- October 25, 2021: Linked to Assessment Reporting resource.
- October 6, 2020: Version 1.4.1 now available.
The Bitsight Security Ratings Platform has an integration with the Vendor Risk Management application on the Now Platform® by ServiceNow®. This integration is certified by ServiceNow and can be found in the ServiceNow App Store.
Including the context and automation through the application allows you to adjust your processes and vendor risk management program, creating a tighter alignment with overall enterprise risk management priorities and ultimately establishing an integrated view of risk.
Features
Bitsight Data
This integration brings Bitsight data into the Vendor Risk Management application and leverages the powerful workflows of the ServiceNow Vendor Risk Management application. View Bitsight Security Ratings, risk vector grades, and 12 months of supporting data on all of the vendors in your portfolio, along with your vendor data in ServiceNow.

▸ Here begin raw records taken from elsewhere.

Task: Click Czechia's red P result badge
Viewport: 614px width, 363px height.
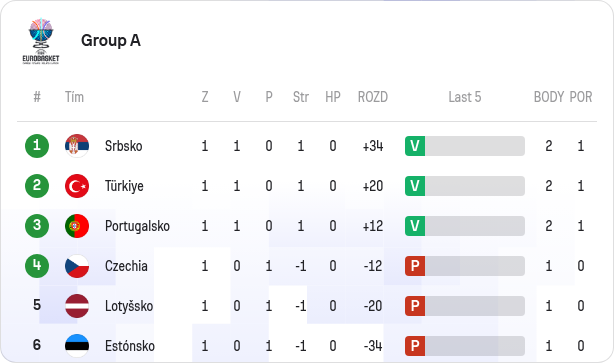Action: coord(415,266)
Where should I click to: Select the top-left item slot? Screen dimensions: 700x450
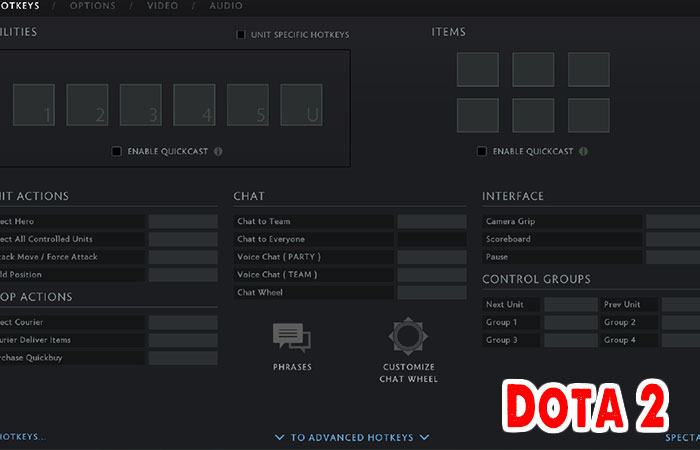pyautogui.click(x=477, y=69)
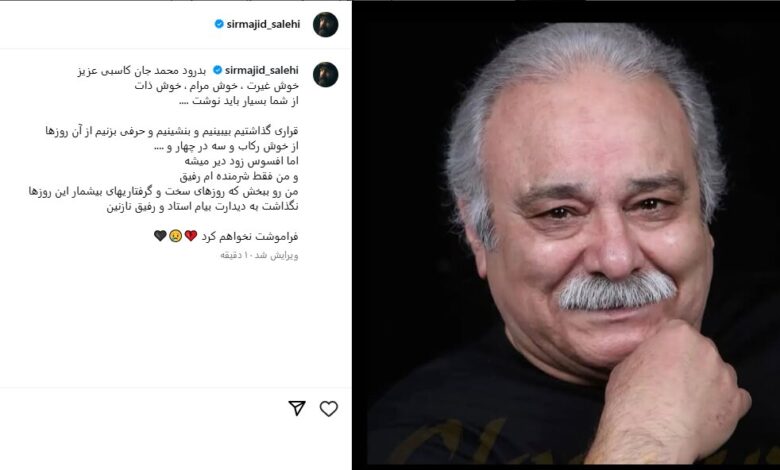The image size is (780, 470).
Task: Select the line 'و من فقط شرمنده ام رفیق'
Action: pos(239,177)

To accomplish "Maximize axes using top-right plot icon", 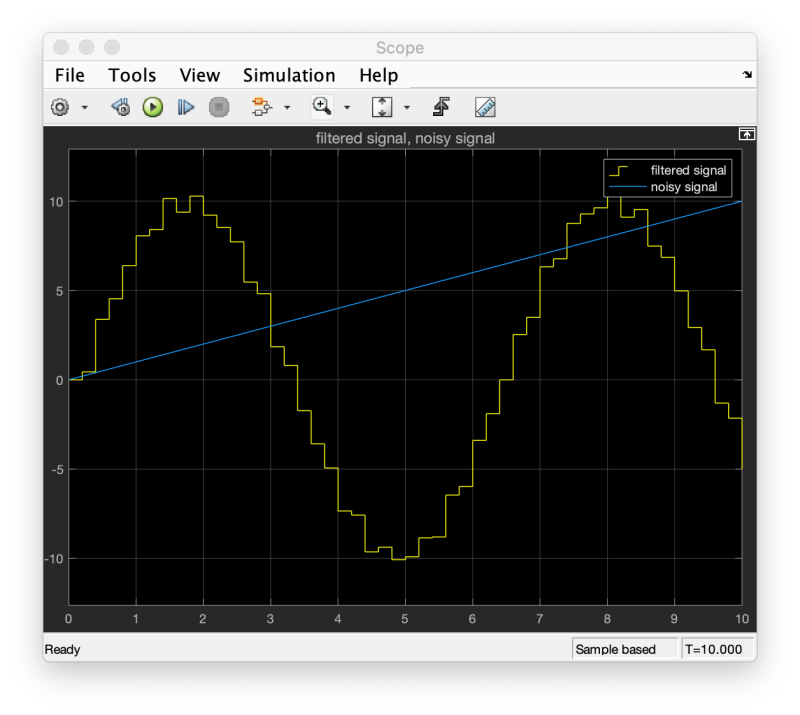I will tap(747, 134).
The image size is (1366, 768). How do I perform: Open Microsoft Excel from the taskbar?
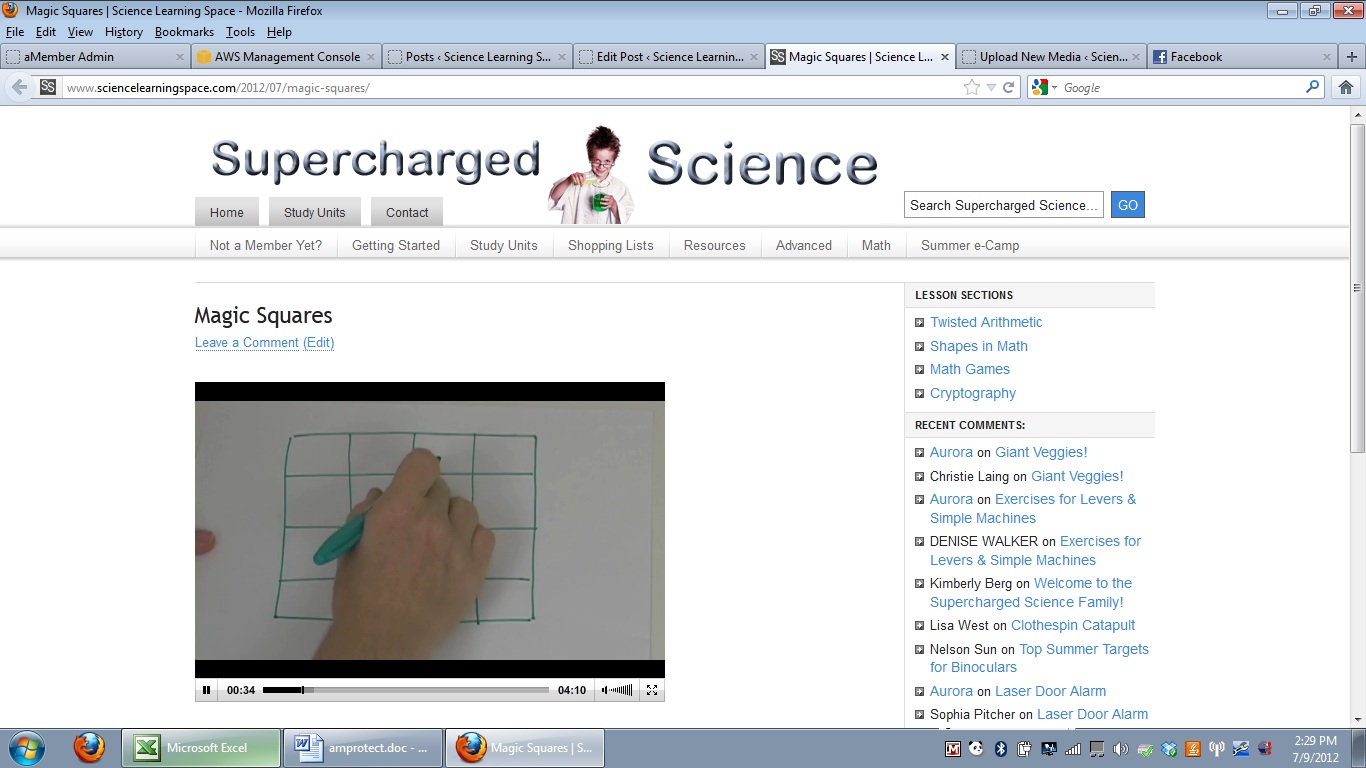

Easily access the Bitsight platform via links to review the underlying risk data and add additional context around your communication and remediation plans.
Portfolio Management
Subscribe to receive Bitsight Security Ratings data for new companies directly from the ServiceNow VRM module.
Tiering
Set up Bitsight Tiering to prioritize companies in your portfolio based on their criticality to your organization and their security risk.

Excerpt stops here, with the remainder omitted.